The UK can lead the way in the development of artificial intelligence (AI) as long as it takes an ethical approach to the technology, according to a new report by the House of Lords Select Committee on Artificial Intelligence.
The report, dubbed AI in the UK: Ready, Willing and Able? makes several recommendations on ethical behaviour, which the Committee believes will enable the UK to take a unique leadership position in the market.
The Committee’s five principles are:
- Artificial intelligence should be developed for the common good and benefit of humanity.
- Artificial intelligence should operate on principles of intelligibility and fairness.
- Artificial intelligence should not be used to diminish the data rights or privacy of individuals, families, or communities.
- All citizens should have the right to be educated to enable them to flourish mentally, emotionally, and economically alongside artificial intelligence.
- The autonomous power to hurt, destroy or deceive human beings should never be vested in artificial intelligence.
The Committee suggested that these principles should form the basis of a cross-sector AI code, which can be adopted both nationally and internationally.
“The UK has a unique opportunity to shape AI positively for the public’s benefit and to lead the international community in AI’s ethical development, rather than passively accept its consequences,” said chair of the Committee, Lord Clement-Jones.
“AI is not without its risks and the adoption of the principles proposed by the Committee will help to mitigate these.
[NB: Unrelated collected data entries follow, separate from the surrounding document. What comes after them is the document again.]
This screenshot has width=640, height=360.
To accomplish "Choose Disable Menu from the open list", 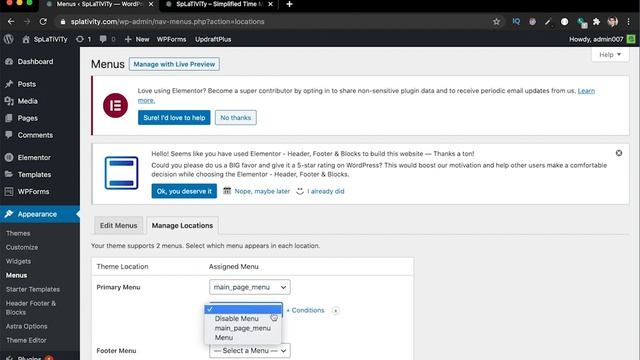I will 236,318.
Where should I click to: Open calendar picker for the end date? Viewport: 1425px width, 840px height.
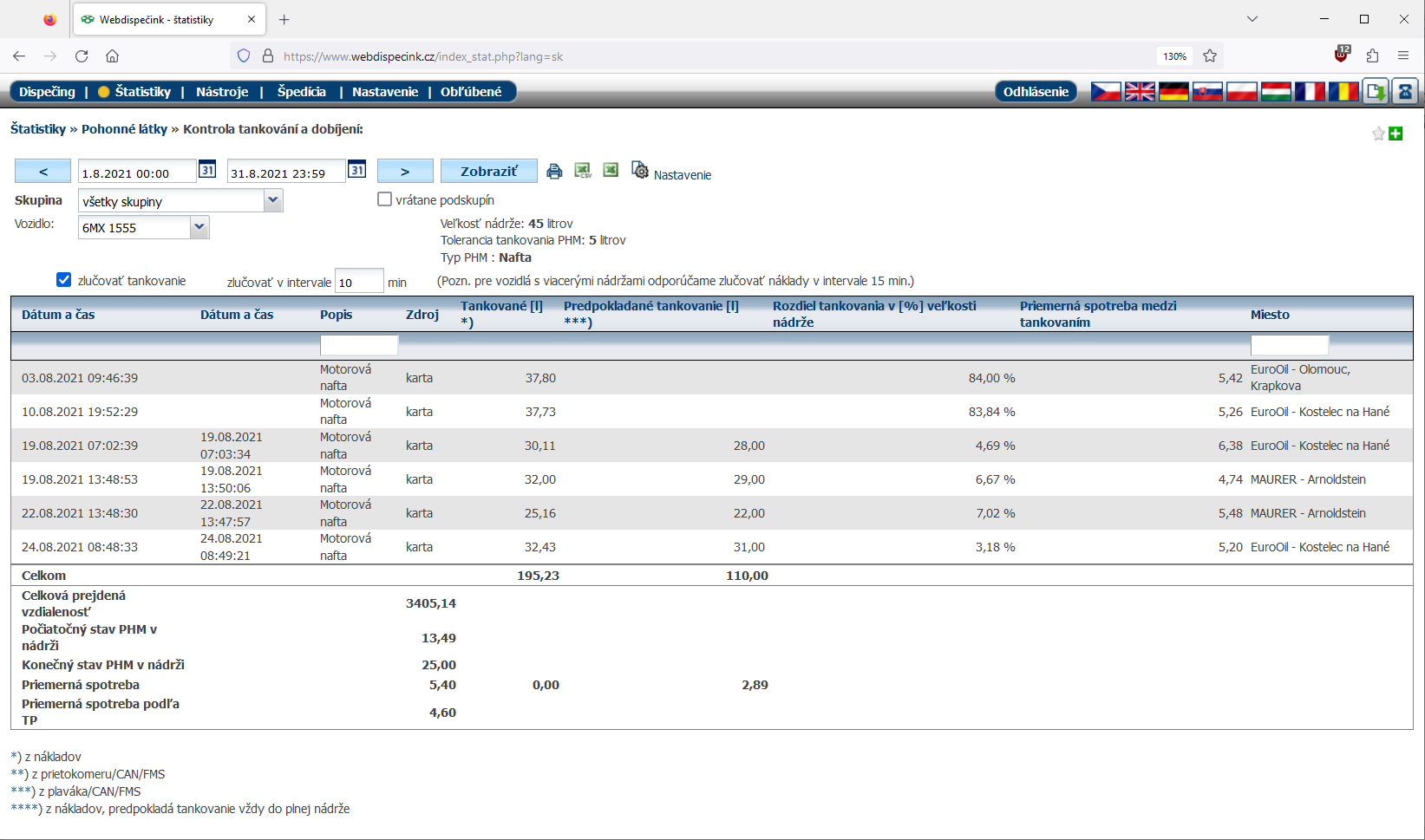click(356, 170)
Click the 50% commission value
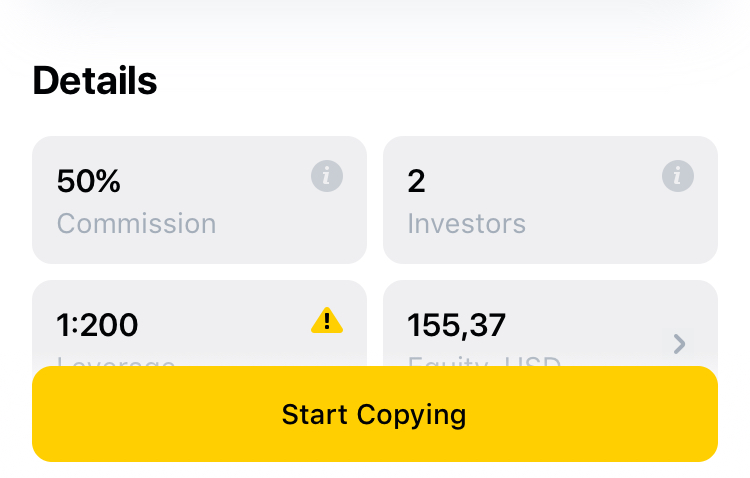 point(89,181)

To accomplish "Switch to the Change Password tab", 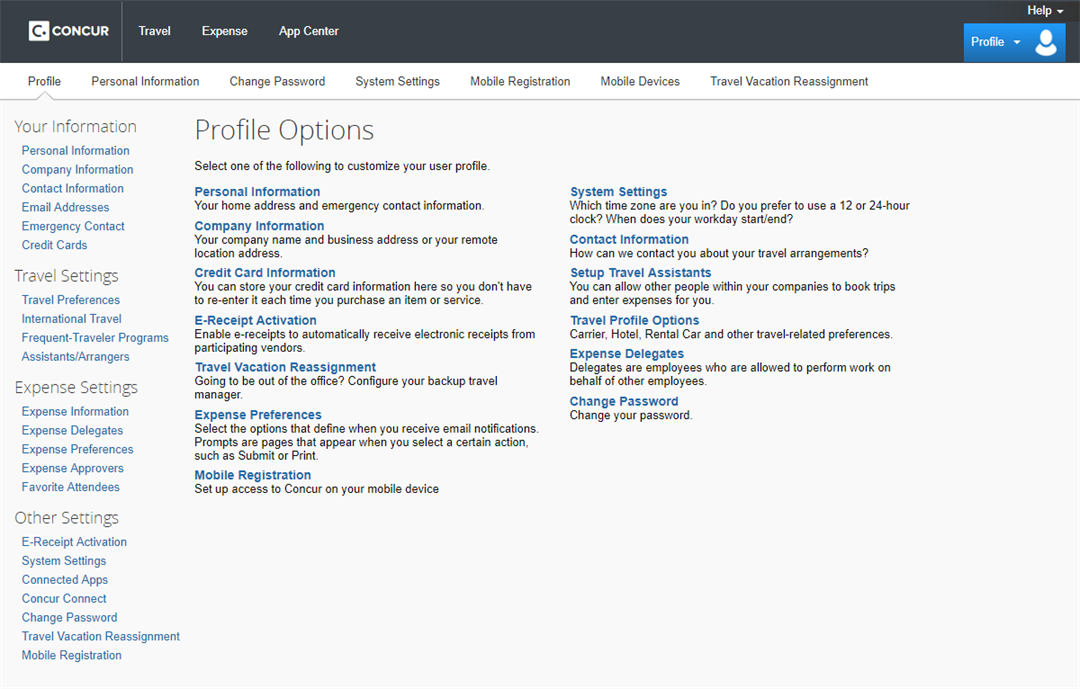I will coord(277,82).
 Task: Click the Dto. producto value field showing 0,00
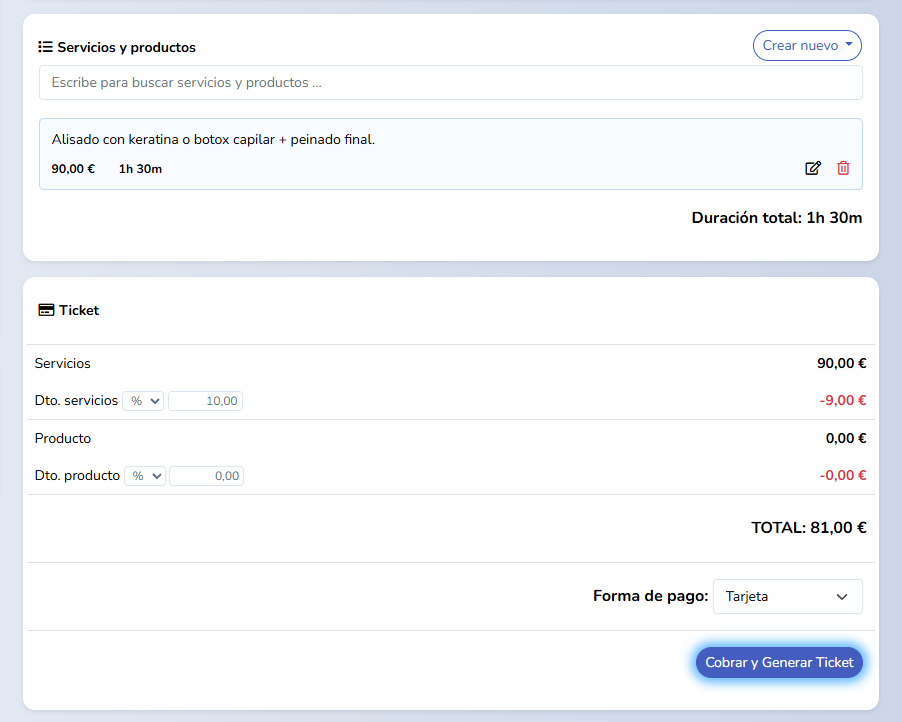(x=206, y=476)
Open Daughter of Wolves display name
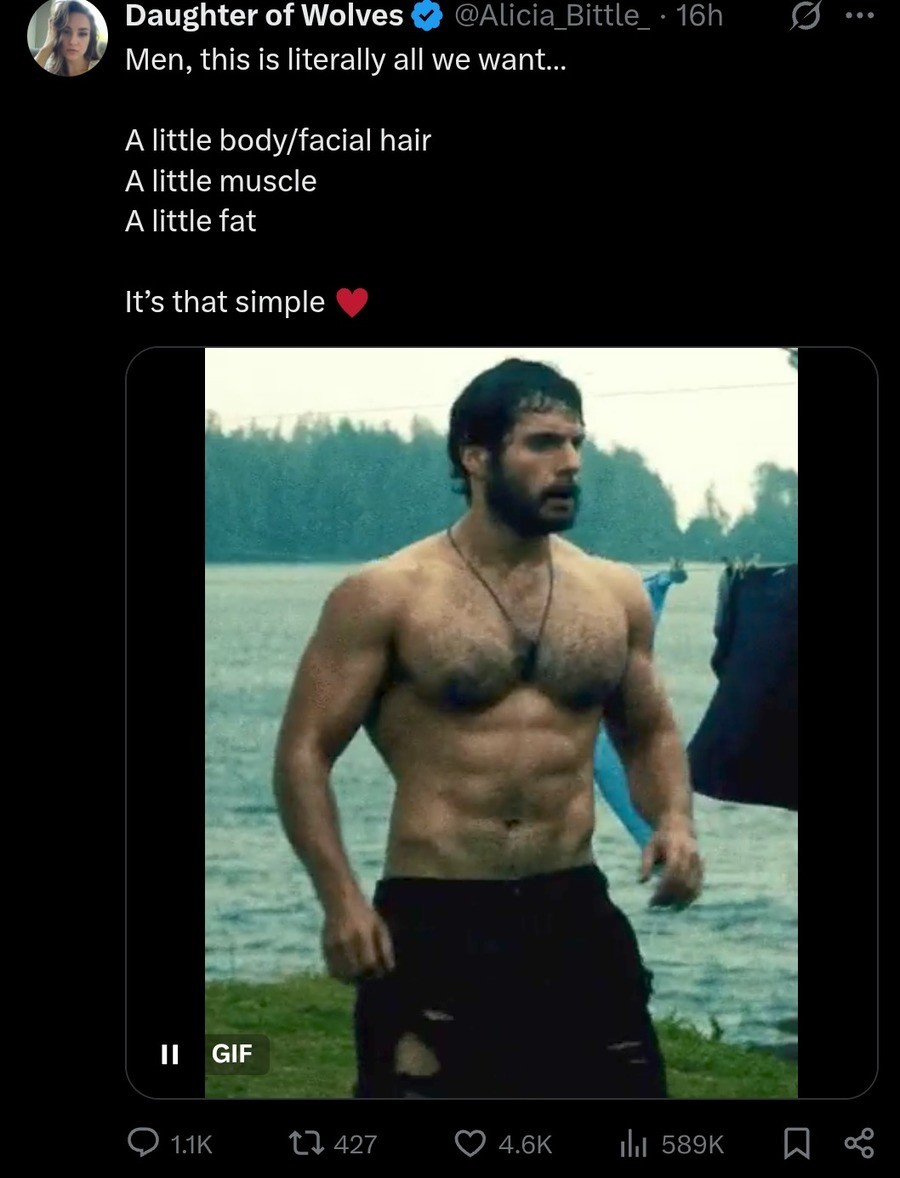Viewport: 900px width, 1178px height. point(264,16)
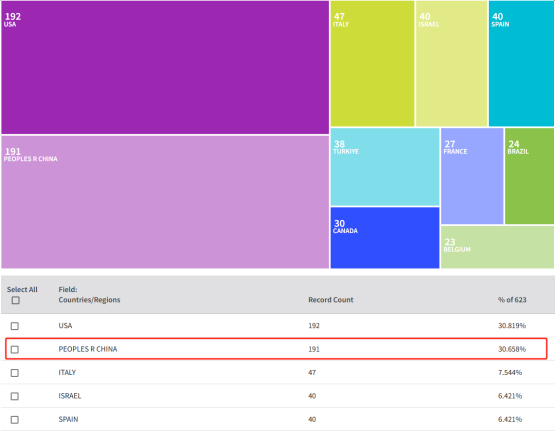Select the France lavender treemap tile
The height and width of the screenshot is (432, 555).
[x=472, y=176]

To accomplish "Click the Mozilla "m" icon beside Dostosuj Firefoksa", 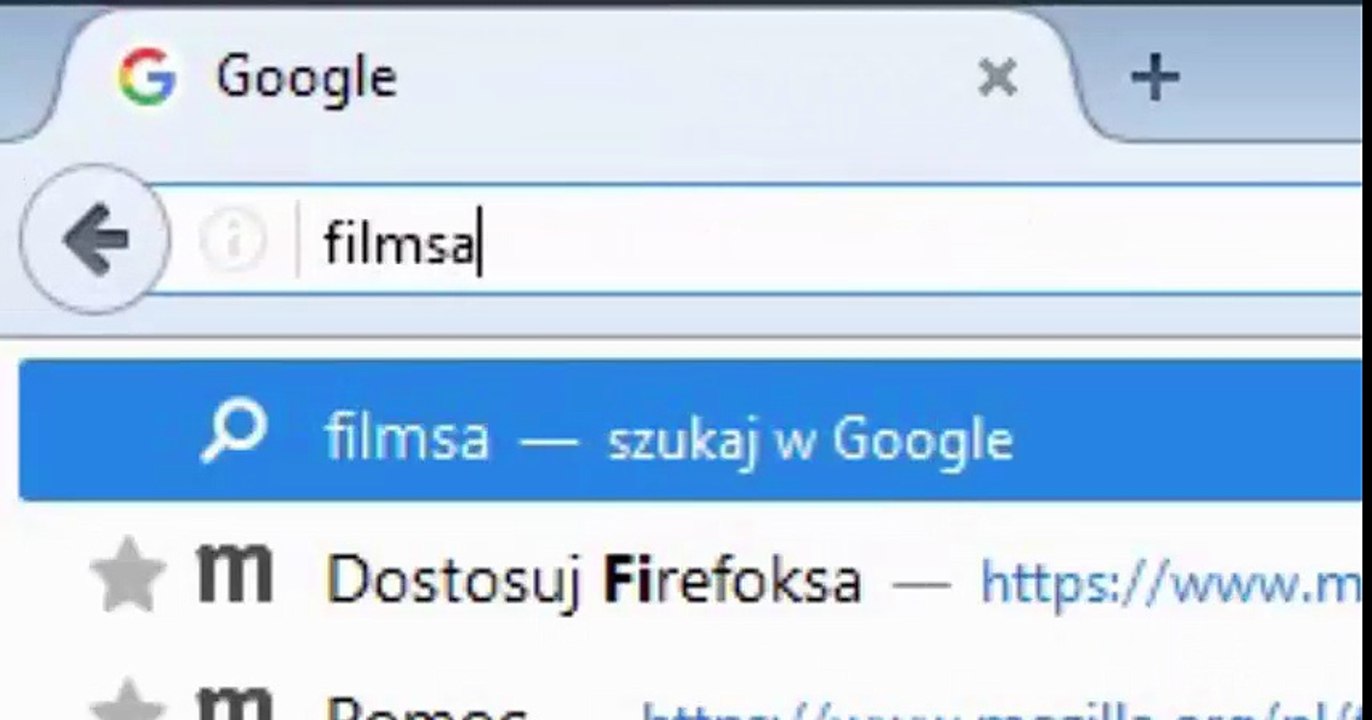I will (234, 572).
An ethical approach ensures the public trusts this technology and sees the benefits of using it. It will also prepare them to challenge its misuse,” he added.
The report says that significant government investment in skills and training will be required to mitigate the negative effects of AI and automation, including job losses.
The Committee suggested that individuals need to be able to have greater personal control over their data and the way in which it is used. It called on the government and the Competition and Markets Authority to review the use of data by large technology companies operating in the UK.
It also called for the establishment a voluntary mechanism to inform consumers when AI is being deployed to make significant or sensitive decisions, and for the Law Commission to investigate whether existing liability law will be sufficient when AI systems malfunction or cause harm to users.
Nurturing the market
The Committee also suggested that the government should incentivise the development of a new approach to auditing the data used by AI systems, to ensure that biases and prejudices from the past are not unwittingly built into automated systems, and called for children to be adequately prepared for using AI.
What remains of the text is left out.